### [Task to carry out]
The span to copy runs from the line containing "The width and height of the screenshot is (868, 1372)." to the last line below. Copy it exactly, with nothing else.

### [Extracted material]
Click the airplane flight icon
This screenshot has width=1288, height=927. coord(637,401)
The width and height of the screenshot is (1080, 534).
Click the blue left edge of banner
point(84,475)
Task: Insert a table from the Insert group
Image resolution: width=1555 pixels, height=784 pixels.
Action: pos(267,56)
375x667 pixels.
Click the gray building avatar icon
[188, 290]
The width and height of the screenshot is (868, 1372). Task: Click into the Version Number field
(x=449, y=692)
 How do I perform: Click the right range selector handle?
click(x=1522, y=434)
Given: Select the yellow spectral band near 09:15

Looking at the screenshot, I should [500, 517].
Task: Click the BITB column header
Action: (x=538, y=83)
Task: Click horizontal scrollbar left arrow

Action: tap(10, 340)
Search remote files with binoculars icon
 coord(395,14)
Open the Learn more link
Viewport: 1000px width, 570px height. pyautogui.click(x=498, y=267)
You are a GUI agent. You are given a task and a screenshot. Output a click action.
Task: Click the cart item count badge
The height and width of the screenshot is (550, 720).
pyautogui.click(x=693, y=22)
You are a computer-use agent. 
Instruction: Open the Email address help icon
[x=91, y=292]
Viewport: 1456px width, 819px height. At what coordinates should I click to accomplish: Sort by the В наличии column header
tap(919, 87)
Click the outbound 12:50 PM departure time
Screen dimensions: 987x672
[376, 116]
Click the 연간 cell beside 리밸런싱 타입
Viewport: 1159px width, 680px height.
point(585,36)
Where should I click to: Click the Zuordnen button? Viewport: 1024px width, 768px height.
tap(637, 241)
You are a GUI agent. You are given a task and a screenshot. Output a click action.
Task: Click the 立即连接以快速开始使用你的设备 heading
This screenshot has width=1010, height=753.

### [Response to this task]
The width and height of the screenshot is (868, 1372). Task: Click into the Version Number field
(x=449, y=692)
 How do I perform: Click the right range selector handle?
click(x=1522, y=434)
Given: Select the yellow spectral band near 09:15

Looking at the screenshot, I should [500, 517].
Task: Click the BITB column header
Action: (x=538, y=83)
Task: Click horizontal scrollbar left arrow

Action: tap(10, 340)
Search remote files with binoculars icon
 coord(395,14)
Open the Learn more link
Viewport: 1000px width, 570px height. pyautogui.click(x=498, y=267)
You are a GUI agent. You are given a task and a screenshot. Output a click action.
Task: Click the cart item count badge
The height and width of the screenshot is (550, 720).
pyautogui.click(x=693, y=22)
You are a computer-use agent. 
Instruction: Open the Email address help icon
[x=91, y=292]
Viewport: 1456px width, 819px height. At what coordinates should I click to accomplish: Sort by the В наличии column header
tap(919, 87)
Click the outbound 12:50 PM departure time
Screen dimensions: 987x672
[376, 116]
Click the 연간 cell beside 리밸런싱 타입
Viewport: 1159px width, 680px height.
point(585,36)
Where should I click to: Click the Zuordnen button? Viewport: 1024px width, 768px height.
tap(637, 241)
You are a GUI agent. You are given a task and a screenshot. Output a click action.
Task: Click the 立即连接以快速开始使用你的设备 heading
This screenshot has width=1010, height=753.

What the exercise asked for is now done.